Problem:
The response should contain every entry, reproduced exactly.

Material shown:
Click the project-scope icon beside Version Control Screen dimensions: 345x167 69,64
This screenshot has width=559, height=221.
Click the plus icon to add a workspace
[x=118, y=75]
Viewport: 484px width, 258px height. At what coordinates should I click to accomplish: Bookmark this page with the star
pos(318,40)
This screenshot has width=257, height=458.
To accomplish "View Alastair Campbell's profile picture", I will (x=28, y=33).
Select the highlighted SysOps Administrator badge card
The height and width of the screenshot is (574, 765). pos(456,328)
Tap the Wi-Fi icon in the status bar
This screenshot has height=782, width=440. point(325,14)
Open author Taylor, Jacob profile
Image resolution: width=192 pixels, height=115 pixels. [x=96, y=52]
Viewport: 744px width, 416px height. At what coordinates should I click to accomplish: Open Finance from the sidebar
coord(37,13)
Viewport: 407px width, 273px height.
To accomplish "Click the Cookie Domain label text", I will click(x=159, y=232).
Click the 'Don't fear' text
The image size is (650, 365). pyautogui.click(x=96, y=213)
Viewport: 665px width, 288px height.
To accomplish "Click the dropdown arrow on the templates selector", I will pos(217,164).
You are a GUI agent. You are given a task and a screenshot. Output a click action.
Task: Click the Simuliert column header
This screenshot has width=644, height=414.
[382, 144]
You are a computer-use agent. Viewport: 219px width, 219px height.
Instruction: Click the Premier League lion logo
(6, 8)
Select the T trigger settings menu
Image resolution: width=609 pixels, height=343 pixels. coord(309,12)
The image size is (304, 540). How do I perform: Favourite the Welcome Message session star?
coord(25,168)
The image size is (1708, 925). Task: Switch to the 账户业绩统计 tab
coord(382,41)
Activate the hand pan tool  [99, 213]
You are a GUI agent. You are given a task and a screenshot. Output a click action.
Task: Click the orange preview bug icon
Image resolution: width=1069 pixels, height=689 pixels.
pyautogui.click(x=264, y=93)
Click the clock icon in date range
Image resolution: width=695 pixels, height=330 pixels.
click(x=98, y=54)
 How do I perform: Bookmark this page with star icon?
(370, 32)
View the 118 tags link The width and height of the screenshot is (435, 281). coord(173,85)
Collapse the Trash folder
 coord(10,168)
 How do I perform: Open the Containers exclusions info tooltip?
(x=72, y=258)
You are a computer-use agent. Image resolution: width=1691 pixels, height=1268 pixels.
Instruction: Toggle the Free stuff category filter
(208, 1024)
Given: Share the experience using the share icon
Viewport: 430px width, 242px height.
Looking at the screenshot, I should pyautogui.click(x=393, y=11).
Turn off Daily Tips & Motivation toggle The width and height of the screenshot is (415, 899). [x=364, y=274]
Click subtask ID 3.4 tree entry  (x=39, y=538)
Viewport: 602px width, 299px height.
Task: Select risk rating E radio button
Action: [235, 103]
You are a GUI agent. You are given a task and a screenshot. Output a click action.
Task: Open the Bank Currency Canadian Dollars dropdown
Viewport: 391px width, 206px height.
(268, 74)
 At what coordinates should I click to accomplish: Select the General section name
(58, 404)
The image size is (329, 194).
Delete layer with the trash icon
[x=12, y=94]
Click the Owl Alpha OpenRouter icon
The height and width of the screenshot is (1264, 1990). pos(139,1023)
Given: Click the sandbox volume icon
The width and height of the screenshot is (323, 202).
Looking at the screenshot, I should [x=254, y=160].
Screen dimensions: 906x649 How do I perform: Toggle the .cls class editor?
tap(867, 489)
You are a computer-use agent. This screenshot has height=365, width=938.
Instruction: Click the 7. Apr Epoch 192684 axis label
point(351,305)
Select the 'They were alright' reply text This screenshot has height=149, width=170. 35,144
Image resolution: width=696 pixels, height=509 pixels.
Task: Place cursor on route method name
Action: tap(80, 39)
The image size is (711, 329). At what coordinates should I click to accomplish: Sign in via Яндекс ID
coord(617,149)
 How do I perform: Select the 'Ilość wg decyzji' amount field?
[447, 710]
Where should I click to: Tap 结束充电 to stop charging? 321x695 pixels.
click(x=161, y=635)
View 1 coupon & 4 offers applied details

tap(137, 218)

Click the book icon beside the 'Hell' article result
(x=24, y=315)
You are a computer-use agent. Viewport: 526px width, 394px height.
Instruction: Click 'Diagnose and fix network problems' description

Response to this task:
Click the project-scope icon beside Version Control Screen dimensions: 345x167 69,64
This screenshot has width=559, height=221.
Click the plus icon to add a workspace
[x=118, y=75]
Viewport: 484px width, 258px height. At what coordinates should I click to accomplish: Bookmark this page with the star
pos(318,40)
This screenshot has width=257, height=458.
To accomplish "View Alastair Campbell's profile picture", I will (x=28, y=33).
Select the highlighted SysOps Administrator badge card
The height and width of the screenshot is (574, 765). pos(456,328)
Tap the Wi-Fi icon in the status bar
This screenshot has height=782, width=440. point(325,14)
Open author Taylor, Jacob profile
Image resolution: width=192 pixels, height=115 pixels. [x=96, y=52]
Viewport: 744px width, 416px height. At what coordinates should I click to accomplish: Open Finance from the sidebar
coord(37,13)
Viewport: 407px width, 273px height.
To accomplish "Click the Cookie Domain label text", I will click(x=159, y=232).
Click the 'Don't fear' text
The image size is (650, 365). pyautogui.click(x=96, y=213)
Viewport: 665px width, 288px height.
To accomplish "Click the dropdown arrow on the templates selector", I will pos(217,164).
You are a GUI agent. You are given a task and a screenshot. Output a click action.
Task: Click the Simuliert column header
This screenshot has width=644, height=414.
[382, 144]
You are a computer-use agent. Viewport: 219px width, 219px height.
Instruction: Click the Premier League lion logo
(6, 8)
Select the T trigger settings menu
Image resolution: width=609 pixels, height=343 pixels. coord(309,12)
The image size is (304, 540). How do I perform: Favourite the Welcome Message session star?
coord(25,168)
The image size is (1708, 925). Task: Switch to the 账户业绩统计 tab
coord(382,41)
Activate the hand pan tool  [99, 213]
You are a GUI agent. You are given a task and a screenshot. Output a click action.
Task: Click the orange preview bug icon
Image resolution: width=1069 pixels, height=689 pixels.
pyautogui.click(x=264, y=93)
Click the clock icon in date range
Image resolution: width=695 pixels, height=330 pixels.
click(x=98, y=54)
 How do I perform: Bookmark this page with star icon?
(370, 32)
View the 118 tags link The width and height of the screenshot is (435, 281). coord(173,85)
Collapse the Trash folder
 coord(10,168)
 How do I perform: Open the Containers exclusions info tooltip?
(x=72, y=258)
You are a computer-use agent. Image resolution: width=1691 pixels, height=1268 pixels.
Instruction: Toggle the Free stuff category filter
(208, 1024)
Given: Share the experience using the share icon
Viewport: 430px width, 242px height.
Looking at the screenshot, I should pyautogui.click(x=393, y=11).
Turn off Daily Tips & Motivation toggle The width and height of the screenshot is (415, 899). [x=364, y=274]
Click subtask ID 3.4 tree entry  (x=39, y=538)
Viewport: 602px width, 299px height.
Task: Select risk rating E radio button
Action: [235, 103]
You are a GUI agent. You are given a task and a screenshot. Output a click action.
Task: Open the Bank Currency Canadian Dollars dropdown
Viewport: 391px width, 206px height.
(268, 74)
 At what coordinates should I click to accomplish: Select the General section name
(58, 404)
The image size is (329, 194).
Delete layer with the trash icon
[x=12, y=94]
Click the Owl Alpha OpenRouter icon
The height and width of the screenshot is (1264, 1990). pos(139,1023)
Given: Click the sandbox volume icon
The width and height of the screenshot is (323, 202).
Looking at the screenshot, I should [x=254, y=160].
Screen dimensions: 906x649 How do I perform: Toggle the .cls class editor?
tap(867, 489)
You are a computer-use agent. This screenshot has height=365, width=938.
Instruction: Click the 7. Apr Epoch 192684 axis label
point(351,305)
Select the 'They were alright' reply text This screenshot has height=149, width=170. 35,144
Image resolution: width=696 pixels, height=509 pixels.
Task: Place cursor on route method name
Action: tap(80, 39)
The image size is (711, 329). At what coordinates should I click to accomplish: Sign in via Яндекс ID
coord(617,149)
 How do I perform: Select the 'Ilość wg decyzji' amount field?
[447, 710]
Where should I click to: Tap 结束充电 to stop charging? 321x695 pixels.
click(x=161, y=635)
View 1 coupon & 4 offers applied details

tap(137, 218)

Click the book icon beside the 'Hell' article result
(x=24, y=315)
You are a computer-use agent. Viewport: 526px width, 394px height.
Instruction: Click 'Diagnose and fix network problems' description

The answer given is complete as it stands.